• Stated problem:
Copy out the material below, putting "drop-down menu" wherever "dropdown" appears and changing nothing else.

• Given data:
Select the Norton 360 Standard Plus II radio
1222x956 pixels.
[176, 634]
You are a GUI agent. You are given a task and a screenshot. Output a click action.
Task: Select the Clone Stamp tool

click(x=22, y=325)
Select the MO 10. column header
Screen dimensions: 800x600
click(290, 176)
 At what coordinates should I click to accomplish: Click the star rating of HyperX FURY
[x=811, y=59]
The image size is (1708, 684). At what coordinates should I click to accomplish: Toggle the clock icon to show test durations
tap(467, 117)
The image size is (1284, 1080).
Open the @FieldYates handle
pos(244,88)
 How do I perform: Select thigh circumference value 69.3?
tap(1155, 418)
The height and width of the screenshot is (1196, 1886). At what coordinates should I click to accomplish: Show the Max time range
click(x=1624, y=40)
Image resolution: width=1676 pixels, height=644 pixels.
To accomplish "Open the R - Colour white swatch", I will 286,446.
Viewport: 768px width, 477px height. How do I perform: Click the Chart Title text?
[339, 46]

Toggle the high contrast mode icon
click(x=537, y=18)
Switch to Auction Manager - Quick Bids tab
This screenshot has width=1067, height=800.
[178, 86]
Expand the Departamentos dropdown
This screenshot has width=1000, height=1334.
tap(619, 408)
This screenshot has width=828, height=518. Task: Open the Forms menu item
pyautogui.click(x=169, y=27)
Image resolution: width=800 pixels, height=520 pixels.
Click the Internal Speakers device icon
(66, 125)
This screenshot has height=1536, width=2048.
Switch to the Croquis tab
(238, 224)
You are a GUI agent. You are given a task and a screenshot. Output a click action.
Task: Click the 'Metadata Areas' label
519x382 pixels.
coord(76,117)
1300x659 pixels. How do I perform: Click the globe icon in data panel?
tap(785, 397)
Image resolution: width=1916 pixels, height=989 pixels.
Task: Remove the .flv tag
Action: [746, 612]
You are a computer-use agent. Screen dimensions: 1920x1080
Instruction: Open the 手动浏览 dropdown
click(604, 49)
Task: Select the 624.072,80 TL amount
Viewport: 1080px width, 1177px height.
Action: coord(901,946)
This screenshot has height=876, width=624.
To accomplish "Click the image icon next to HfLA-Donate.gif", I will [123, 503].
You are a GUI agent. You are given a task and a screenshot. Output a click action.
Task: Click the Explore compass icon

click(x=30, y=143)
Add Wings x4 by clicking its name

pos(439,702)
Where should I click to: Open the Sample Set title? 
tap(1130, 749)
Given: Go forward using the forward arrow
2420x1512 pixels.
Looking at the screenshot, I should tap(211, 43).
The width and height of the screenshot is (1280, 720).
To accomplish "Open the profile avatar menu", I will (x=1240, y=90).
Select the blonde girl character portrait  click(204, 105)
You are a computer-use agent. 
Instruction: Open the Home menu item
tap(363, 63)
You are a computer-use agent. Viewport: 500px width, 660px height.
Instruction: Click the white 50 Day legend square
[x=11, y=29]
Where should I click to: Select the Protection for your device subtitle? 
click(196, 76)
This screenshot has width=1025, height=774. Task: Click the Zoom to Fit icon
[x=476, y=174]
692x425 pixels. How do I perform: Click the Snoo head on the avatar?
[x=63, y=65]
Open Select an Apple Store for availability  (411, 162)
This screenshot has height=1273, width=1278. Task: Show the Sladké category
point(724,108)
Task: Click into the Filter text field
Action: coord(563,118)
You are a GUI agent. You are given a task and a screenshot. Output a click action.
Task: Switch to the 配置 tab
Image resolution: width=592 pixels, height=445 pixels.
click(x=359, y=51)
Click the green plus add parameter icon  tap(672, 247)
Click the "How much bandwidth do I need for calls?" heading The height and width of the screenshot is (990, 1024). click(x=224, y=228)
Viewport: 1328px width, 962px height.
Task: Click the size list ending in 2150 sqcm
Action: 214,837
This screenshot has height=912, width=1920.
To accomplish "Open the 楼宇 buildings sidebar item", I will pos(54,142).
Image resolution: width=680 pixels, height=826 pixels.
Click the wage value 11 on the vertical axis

• Result:
Select the Norton 360 Standard Plus II radio
1222x956 pixels.
[176, 634]
You are a GUI agent. You are given a task and a screenshot. Output a click action.
Task: Select the Clone Stamp tool

click(x=22, y=325)
Select the MO 10. column header
Screen dimensions: 800x600
click(290, 176)
 At what coordinates should I click to accomplish: Click the star rating of HyperX FURY
[x=811, y=59]
The image size is (1708, 684). At what coordinates should I click to accomplish: Toggle the clock icon to show test durations
tap(467, 117)
The image size is (1284, 1080).
Open the @FieldYates handle
pos(244,88)
 How do I perform: Select thigh circumference value 69.3?
tap(1155, 418)
The height and width of the screenshot is (1196, 1886). At what coordinates should I click to accomplish: Show the Max time range
click(x=1624, y=40)
Image resolution: width=1676 pixels, height=644 pixels.
To accomplish "Open the R - Colour white swatch", I will 286,446.
Viewport: 768px width, 477px height. How do I perform: Click the Chart Title text?
[339, 46]

Toggle the high contrast mode icon
click(x=537, y=18)
Switch to Auction Manager - Quick Bids tab
This screenshot has width=1067, height=800.
[178, 86]
Expand the Departamentos drop-down menu
This screenshot has width=1000, height=1334.
tap(619, 408)
This screenshot has width=828, height=518. Task: Open the Forms menu item
pyautogui.click(x=169, y=27)
Image resolution: width=800 pixels, height=520 pixels.
Click the Internal Speakers device icon
(66, 125)
This screenshot has height=1536, width=2048.
Switch to the Croquis tab
(238, 224)
You are a GUI agent. You are given a task and a screenshot. Output a click action.
Task: Click the 'Metadata Areas' label
519x382 pixels.
coord(76,117)
1300x659 pixels. How do I perform: Click the globe icon in data panel?
tap(785, 397)
Image resolution: width=1916 pixels, height=989 pixels.
Task: Remove the .flv tag
Action: [746, 612]
You are a computer-use agent. Screen dimensions: 1920x1080
Instruction: Open the 手动浏览 drop-down menu
click(604, 49)
Task: Select the 624.072,80 TL amount
Viewport: 1080px width, 1177px height.
Action: coord(901,946)
This screenshot has height=876, width=624.
To accomplish "Click the image icon next to HfLA-Donate.gif", I will [123, 503].
You are a GUI agent. You are given a task and a screenshot. Output a click action.
Task: Click the Explore compass icon

click(x=30, y=143)
Add Wings x4 by clicking its name

pos(439,702)
Where should I click to: Open the Sample Set title? 
tap(1130, 749)
Given: Go forward using the forward arrow
2420x1512 pixels.
Looking at the screenshot, I should tap(211, 43).
The width and height of the screenshot is (1280, 720).
To accomplish "Open the profile avatar menu", I will (x=1240, y=90).
Select the blonde girl character portrait  click(204, 105)
You are a computer-use agent. 
Instruction: Open the Home menu item
tap(363, 63)
You are a computer-use agent. Viewport: 500px width, 660px height.
Instruction: Click the white 50 Day legend square
[x=11, y=29]
Where should I click to: Select the Protection for your device subtitle? 
click(196, 76)
This screenshot has width=1025, height=774. Task: Click the Zoom to Fit icon
[x=476, y=174]
692x425 pixels. How do I perform: Click the Snoo head on the avatar?
[x=63, y=65]
Open Select an Apple Store for availability  (411, 162)
This screenshot has height=1273, width=1278. Task: Show the Sladké category
point(724,108)
Task: Click into the Filter text field
Action: coord(563,118)
You are a GUI agent. You are given a task and a screenshot. Output a click action.
Task: Switch to the 配置 tab
Image resolution: width=592 pixels, height=445 pixels.
click(x=359, y=51)
Click the green plus add parameter icon  tap(672, 247)
Click the "How much bandwidth do I need for calls?" heading The height and width of the screenshot is (990, 1024). click(x=224, y=228)
Viewport: 1328px width, 962px height.
Task: Click the size list ending in 2150 sqcm
Action: 214,837
This screenshot has height=912, width=1920.
To accomplish "Open the 楼宇 buildings sidebar item", I will pos(54,142).
Image resolution: width=680 pixels, height=826 pixels.
Click the wage value 11 on the vertical axis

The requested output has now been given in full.